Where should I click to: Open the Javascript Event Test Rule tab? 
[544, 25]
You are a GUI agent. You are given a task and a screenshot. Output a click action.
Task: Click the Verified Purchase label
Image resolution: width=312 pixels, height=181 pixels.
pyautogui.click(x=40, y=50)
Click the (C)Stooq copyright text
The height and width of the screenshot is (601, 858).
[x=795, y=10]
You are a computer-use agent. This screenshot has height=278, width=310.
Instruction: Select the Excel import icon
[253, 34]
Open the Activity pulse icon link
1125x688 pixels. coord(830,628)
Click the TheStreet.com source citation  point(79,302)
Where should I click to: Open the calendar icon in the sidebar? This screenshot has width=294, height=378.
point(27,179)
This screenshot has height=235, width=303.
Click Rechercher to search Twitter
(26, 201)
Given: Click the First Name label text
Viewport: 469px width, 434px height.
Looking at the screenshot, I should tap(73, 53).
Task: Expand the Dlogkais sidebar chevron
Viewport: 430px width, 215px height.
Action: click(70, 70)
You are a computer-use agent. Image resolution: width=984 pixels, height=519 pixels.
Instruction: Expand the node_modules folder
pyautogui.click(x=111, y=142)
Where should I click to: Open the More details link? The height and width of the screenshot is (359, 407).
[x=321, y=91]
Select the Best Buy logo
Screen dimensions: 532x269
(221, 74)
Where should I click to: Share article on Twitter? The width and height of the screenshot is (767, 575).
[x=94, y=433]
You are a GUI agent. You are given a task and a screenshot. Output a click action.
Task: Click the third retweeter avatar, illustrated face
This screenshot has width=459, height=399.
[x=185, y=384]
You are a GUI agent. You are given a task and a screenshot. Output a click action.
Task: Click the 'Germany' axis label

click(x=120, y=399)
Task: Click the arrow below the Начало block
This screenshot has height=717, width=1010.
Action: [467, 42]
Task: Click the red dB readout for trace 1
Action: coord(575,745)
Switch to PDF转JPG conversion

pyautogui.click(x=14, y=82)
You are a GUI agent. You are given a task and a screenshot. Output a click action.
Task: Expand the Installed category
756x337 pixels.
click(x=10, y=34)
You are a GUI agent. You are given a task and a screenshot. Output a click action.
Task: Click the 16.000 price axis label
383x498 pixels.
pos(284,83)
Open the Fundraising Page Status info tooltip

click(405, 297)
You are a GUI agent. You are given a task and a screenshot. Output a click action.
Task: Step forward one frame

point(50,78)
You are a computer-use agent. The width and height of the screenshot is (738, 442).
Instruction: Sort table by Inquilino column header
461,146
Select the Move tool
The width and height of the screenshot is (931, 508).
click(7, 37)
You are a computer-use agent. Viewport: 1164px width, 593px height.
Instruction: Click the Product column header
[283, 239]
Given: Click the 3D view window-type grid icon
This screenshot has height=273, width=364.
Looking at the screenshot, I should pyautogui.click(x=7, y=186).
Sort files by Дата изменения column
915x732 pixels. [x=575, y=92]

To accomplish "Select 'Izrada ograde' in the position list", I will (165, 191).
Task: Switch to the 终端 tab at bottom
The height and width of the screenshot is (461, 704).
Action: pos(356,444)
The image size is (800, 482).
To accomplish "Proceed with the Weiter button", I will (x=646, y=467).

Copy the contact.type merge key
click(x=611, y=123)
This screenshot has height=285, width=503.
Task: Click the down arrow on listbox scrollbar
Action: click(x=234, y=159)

········

*What is being asked*
From the line with "The height and width of the screenshot is (461, 704)." to the final line of the data above, please reproduce every line exactly and add nothing.

*Written solution*
The height and width of the screenshot is (461, 704).
Action: pos(356,444)
The image size is (800, 482).
To accomplish "Proceed with the Weiter button", I will (x=646, y=467).

Copy the contact.type merge key
click(x=611, y=123)
This screenshot has height=285, width=503.
Task: Click the down arrow on listbox scrollbar
Action: click(x=234, y=159)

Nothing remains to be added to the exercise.